A co do mojego Chińczyka, to do wiosny pewnie zrobię jeszcze kilka tysięcy kilometrów i potem przyjdzie się nam pożegnać. Dla tych którzy się martwią tym, że zmieniam moto. Rzeczywiście przyspieszam trochę plany, jednak Chińczyka od początku traktowałem jako moto przejściowe. Do nauki i sprawdzenia co w duszy gra. Teraz wiem, że motocykle mi się podobają, wiem do czego motocykla używam najczęściej, do wiosny mam nadzieję opanować technikę na tyle, żeby bezpiecznie przejść na większy motocykl.
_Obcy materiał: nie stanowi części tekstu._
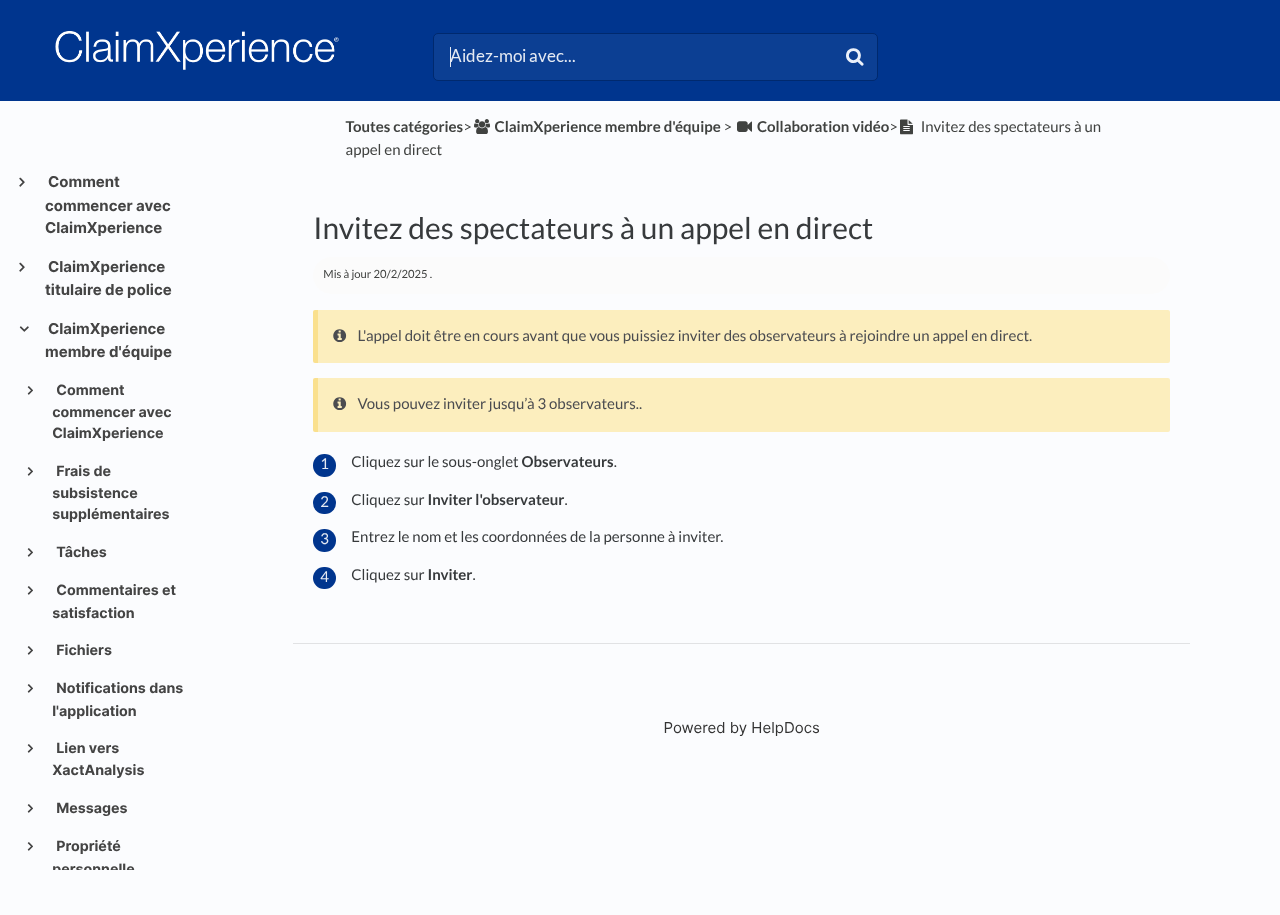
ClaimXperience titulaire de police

Panowie doradźcie. Trochę się boję, że poprzeczka cenowa i wymagania niezbyt do siebie pasują.
herrmannek
 

Jakie moto po chińczyku?

Postautor: herrmannek dodano: 16 lis 2008, 23:42

Nie upieram się przy Yaponi. Ale jeśli chodzi o motocykle używane i zadany przedział cenowy na nic innego chyba liczyć nie mogę. no i jeśli to ma być sportowy-turystyk, turystyk japonia to jest chyba dobry adres.
herrmannek
 

Jakie moto po chińczyku?

Postautor: LEFTHANDY dodano: 17 lis 2008, 07:46

U mnie w salonie na osiedlu była do niedawna Yamaha Virago 535 do wyrwania za ok. 12k. Nawet sam byłem przez chwilę zainteresowany ale jak przyjżałem się szczegółom: tu pęknięcie, tam jakaś łata... kurcze no nie wiem czy bym chciał taki motocykl. Z drugiej strony mój kumpel z pracy kupił jakiegoś Suzuki coś tam 500cc w bardzo dobrym stanie za ok. 7000zł.
No i jak patrzę na ceny tych nakedów o średniej pojemności to są nawet w całkiem przyzwoitych, prawie chińskich cenach i rocznikowo niezbyt stare do tego.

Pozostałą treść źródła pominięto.